Юноша Гидон идет молиться с мужчинами на поле Ефраима. Она и маленькие дети сидят в длинном амбаре и поют женские песни, прославляющие Субботу. Они делятся хлебом и вином, и благословляют еду свою. Они пьют сладкое вино, сделанное, когда они еще было молодыми, и кувшины запечатаны воском их отцами, внутри которых хранятся давние лета.
Некоторые из женщин спрашивают про Гидона. Не так, как жена Нехемайи из-за своей дочери, интересующейся им. Они слышали что-то. Пришла новость о том, что несколько месяцев тому назад, еще осенью, в Яффо было небольшое восстание. Один человек заявил о себе, будто он и есть Царь Иудеи, сын Царя убитого римлянами. У него было сподвижники, всего двести-триста человек, но они попытались ворваться в оружейный склад. Солдаты раздавили восстание очень легко, но сам человек с несколькими сподвижниками сбежал.
Не думает ли она… Гидон же из Яффо, знают все, и не думает ли она, что он может быть одним из тех людей?
Она качает головой.
«Он есть тот, кто он есть: глупец, но не лжец».
Рахав кладет свою тонкую руку ей на плечо и обнимает ее.
«Мы все еще оплакиваем с тобой».
Рахав целует Мириам в голову.

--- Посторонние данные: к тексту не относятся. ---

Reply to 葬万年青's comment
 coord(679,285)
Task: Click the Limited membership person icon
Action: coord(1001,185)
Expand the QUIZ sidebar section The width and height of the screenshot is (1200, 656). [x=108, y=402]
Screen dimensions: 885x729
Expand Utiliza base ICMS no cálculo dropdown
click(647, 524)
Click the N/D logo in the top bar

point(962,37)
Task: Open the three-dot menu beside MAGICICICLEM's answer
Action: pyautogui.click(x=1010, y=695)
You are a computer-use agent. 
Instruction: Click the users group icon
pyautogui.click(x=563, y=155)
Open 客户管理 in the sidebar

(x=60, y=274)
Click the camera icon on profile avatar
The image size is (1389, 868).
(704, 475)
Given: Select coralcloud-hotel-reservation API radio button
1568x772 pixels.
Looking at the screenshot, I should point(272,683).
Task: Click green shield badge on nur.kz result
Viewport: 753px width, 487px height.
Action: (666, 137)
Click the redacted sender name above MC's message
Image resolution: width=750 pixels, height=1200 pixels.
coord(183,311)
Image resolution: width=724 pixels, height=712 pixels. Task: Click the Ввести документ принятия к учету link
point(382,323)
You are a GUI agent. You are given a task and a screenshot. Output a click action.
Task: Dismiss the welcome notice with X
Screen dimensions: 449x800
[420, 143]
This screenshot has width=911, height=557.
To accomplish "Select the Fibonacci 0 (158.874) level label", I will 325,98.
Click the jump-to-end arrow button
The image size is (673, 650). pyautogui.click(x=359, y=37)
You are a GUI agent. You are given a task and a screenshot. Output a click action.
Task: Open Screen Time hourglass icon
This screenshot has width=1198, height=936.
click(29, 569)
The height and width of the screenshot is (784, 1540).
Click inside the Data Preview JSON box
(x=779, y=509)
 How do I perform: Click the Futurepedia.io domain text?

Она — добрая душа, особенно когда в ней стакан теплого пахучего вина.
В голосе Батчамсы звучат ноты осторожности.
«Они же ищут», говорит она. «Они послали людей с оружием так далеко, как в С’де Рафаел».
«Они не придут так далеко сюда», отвечает Рахав, «уж не за беглецом из Яффо».
«Они могут», не унимается Батчамса. «Они все продолжают искать».
Рахав качает головой. «Кто-то из тех людей выдаст его. Они всегда так делают, когда напугаются или проголодаются, или захотят попасть домой. Через месяц найдут его в пещере возле Яффо, и на этом все закончится».
Рахав не уточняет ничего посередине своей речи, замечает Мириам. Она не говорит: «Найдут его и убьют, и на этом все закончится». Мириам считает — из-за доброты Рахав.
Ей кажется, что она начинает немножко заботиться о Гидоне.
Вечером они делят еду свою с семьей ее брата Шмуеля. Его жена сварила суп и запекла козью ногу с диким чесноком. Гидон ест с ними. Решение городка относиться к нему, как к недоразвитому, больше никем не поддерживается. Он работал очень хорошо на земле Мириам. Ест только тот, кто работает.
Шмуель опять начинает приставать к нему с расспросами.
«Так ты вернешься весной в Яффо, так, ведь? До Песаха?»